By Blaise Wabo, associate director, A-LIGN.
As the technology industry continues to experience continuous, rapid change and advancements, other industries are faced with the challenge of incorporating these new technologies, creating rules and regulations in order to ensure the safety and privacy of consumers and businesses. In 2020, technology will continue to lead to new developments in the healthcare industry, but will also leave room for new threats. In particular, telehealth will grow in popularity for both doctors and their patients, allowing for streamlined communication, more convenient consultations, an increase in treatment accuracy and the ability for patients to receive healthcare anywhere in the world.
As the health industry normalizes digitizing health data and providing telehealth services, we must also prepare for what lies in the year ahead for healthcare and data privacy – specifically as it relates to a rise in cyber threats, increase in regulations and the adoption of blockchain.
Protecting Privacy in the Wake of Cyber Threats
Today, telehealth is segmented, essentially meaning that “walls” exist in the network that protect data and act as a defense against hackers and cyber criminals.
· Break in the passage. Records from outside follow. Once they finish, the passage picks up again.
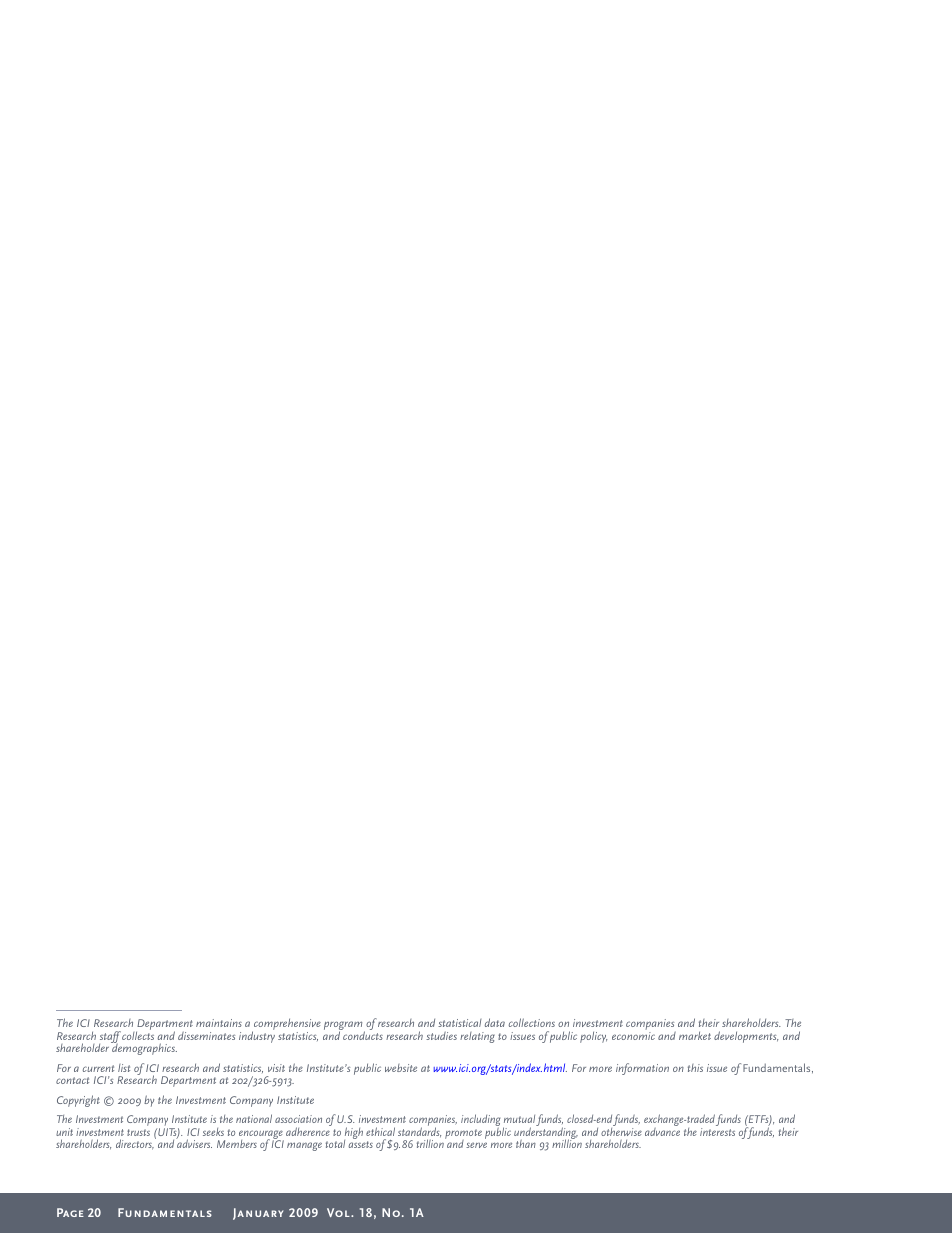  What do you see at coordinates (662, 1130) in the document?
I see `advance` at bounding box center [662, 1130].
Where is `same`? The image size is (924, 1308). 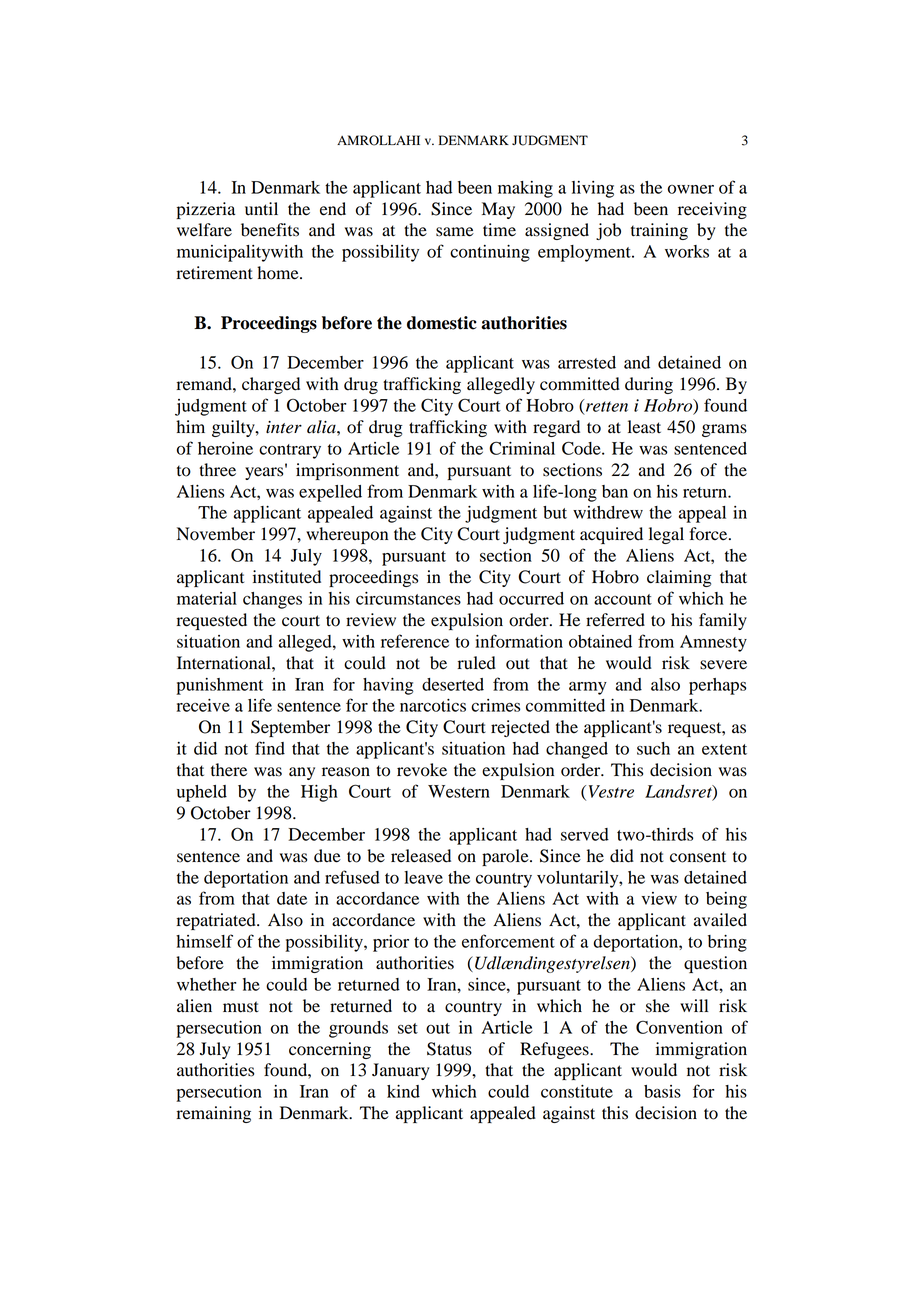
same is located at coordinates (455, 232).
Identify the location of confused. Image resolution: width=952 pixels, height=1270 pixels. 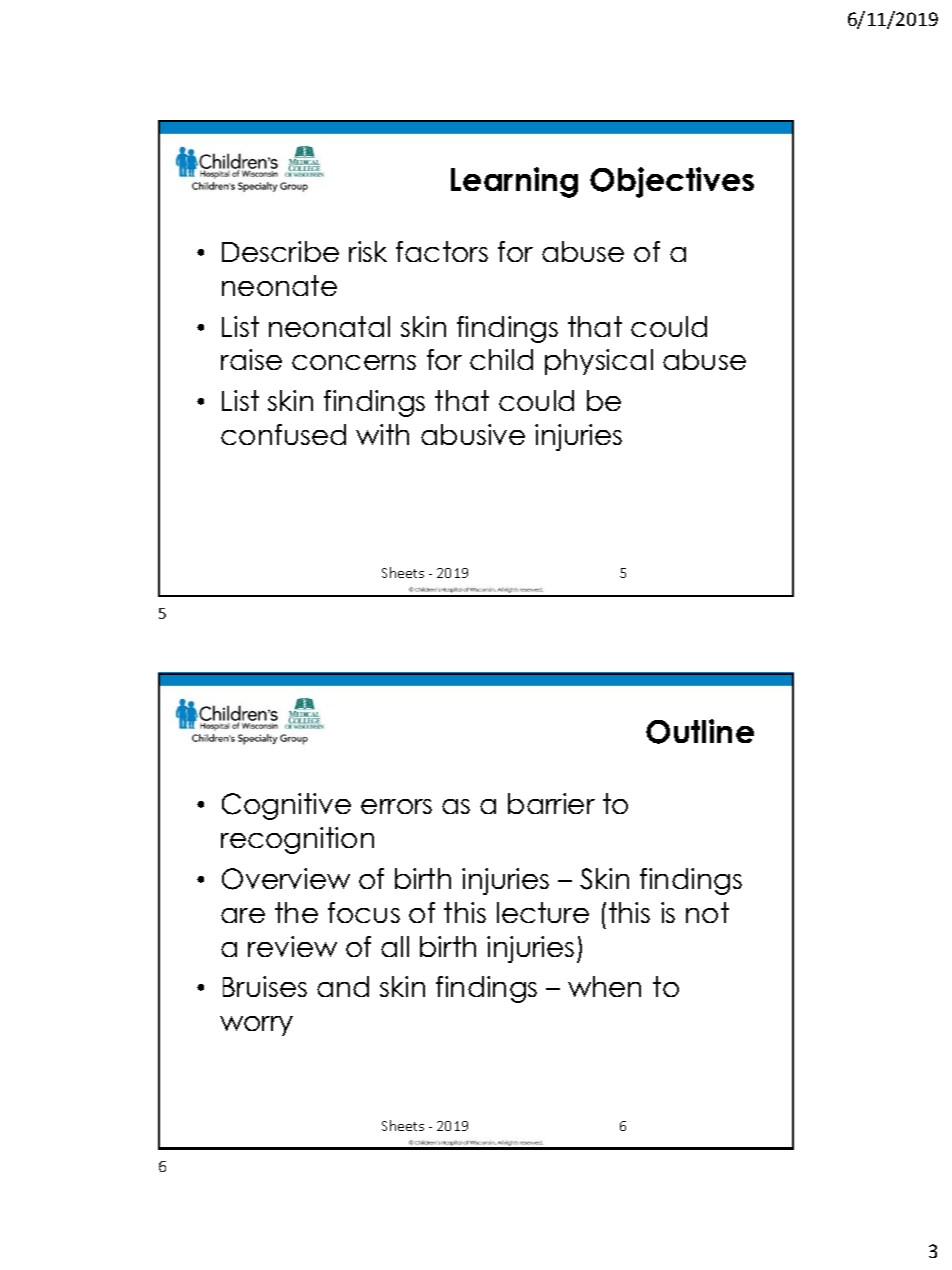
(283, 434).
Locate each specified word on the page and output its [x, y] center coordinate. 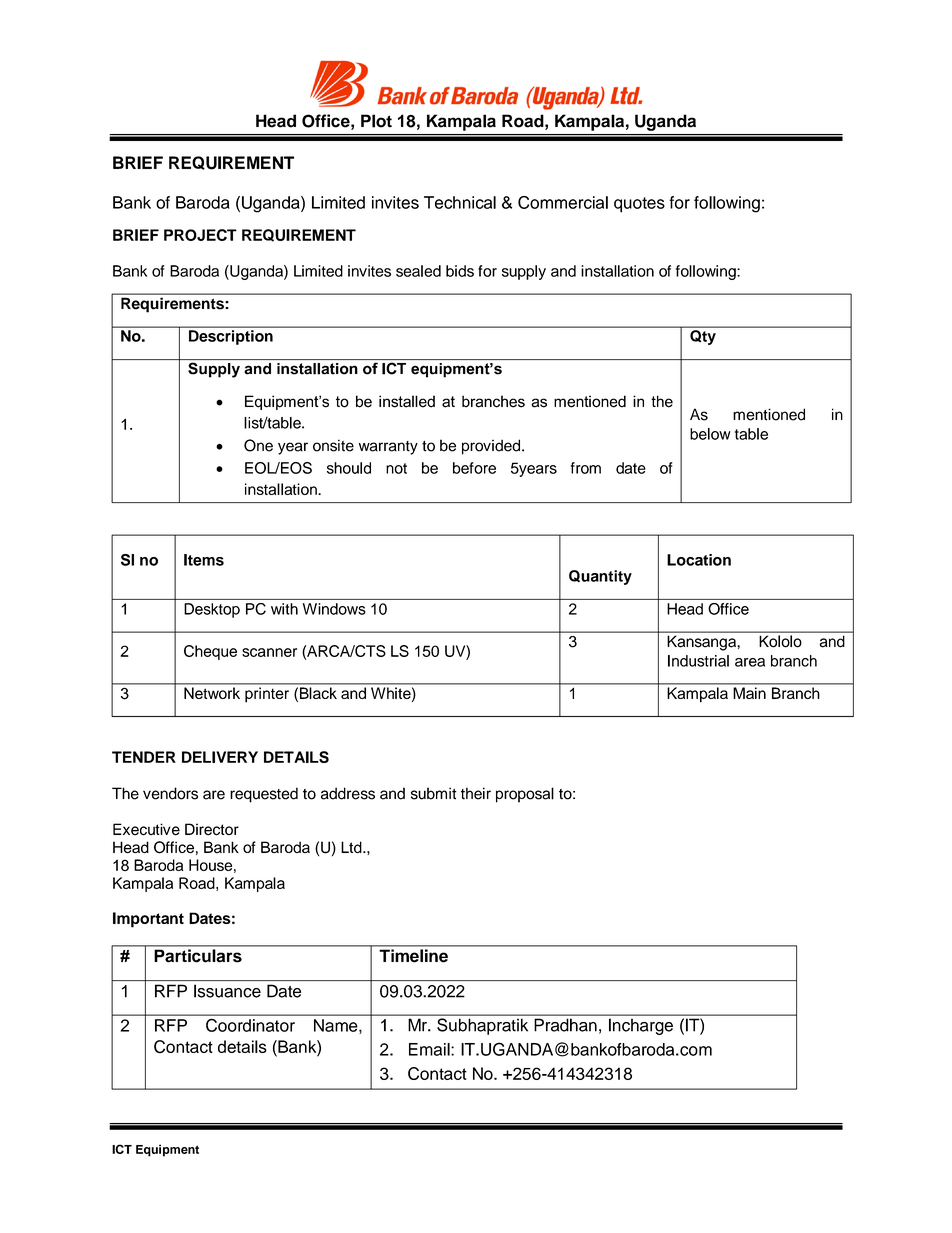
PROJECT [200, 235]
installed [407, 401]
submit [434, 793]
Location [699, 560]
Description [231, 337]
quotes [639, 205]
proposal [525, 795]
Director [212, 829]
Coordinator [250, 1025]
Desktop [212, 610]
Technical [460, 202]
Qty [703, 337]
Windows [334, 609]
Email [430, 1049]
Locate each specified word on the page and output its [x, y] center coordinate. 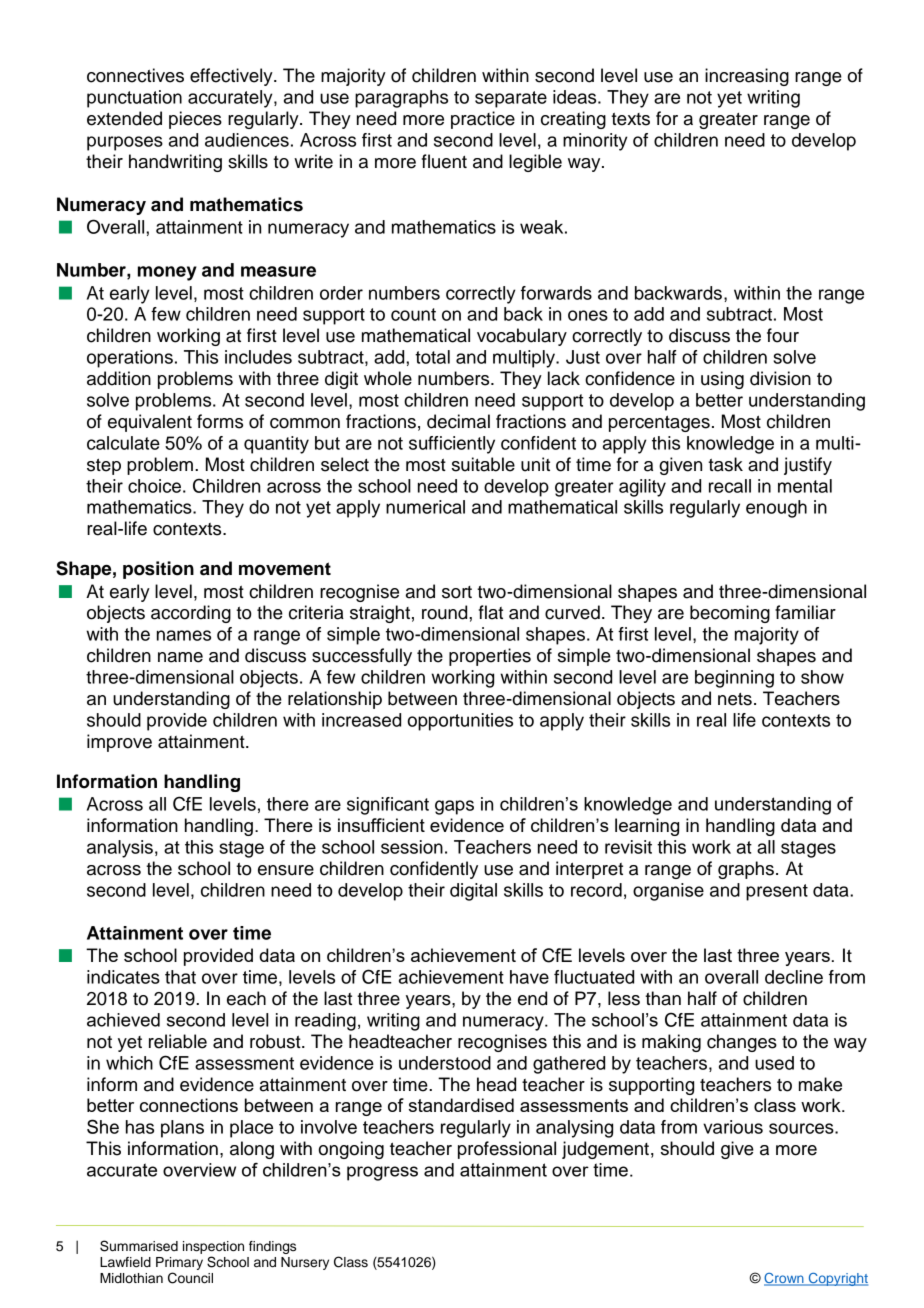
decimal [458, 421]
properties [490, 657]
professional [507, 1150]
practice [483, 120]
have [529, 977]
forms [220, 421]
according [191, 614]
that [180, 977]
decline [794, 977]
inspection [213, 1247]
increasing [747, 77]
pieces [195, 120]
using [722, 380]
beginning [734, 679]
However, in the coming year, many networks will be streamlined and optimized into an end-to-end solution, likely under the umbrella of one vendor and cutting out third party applications. This has the potential to minimize costs, resources and time. However, accelerating digital health convergence in this way will open the door for network security vulnerabilities. Ultimately, this will provide hackers new avenues to access private patient data and find ways around pre-existing cyber defense mechanisms.
This increase in cyber threats due to the implementation of end-to-end solutions is something that the healthcare industry cannot be prepared for without proper regulation and a dedication to provider compliance.
Increasing and Reforming Regulations
As telehealth becomes a normalcy in patient-provider communication in 2020, we will see a rapidly evolving regulatory environment in order to combat the increase in cybersecurity threats and data breaches. This will lead to a need for additional regulatory compliance codes and demand for more security compliance assessments for healthcare providers and organizations engaging with personal health data.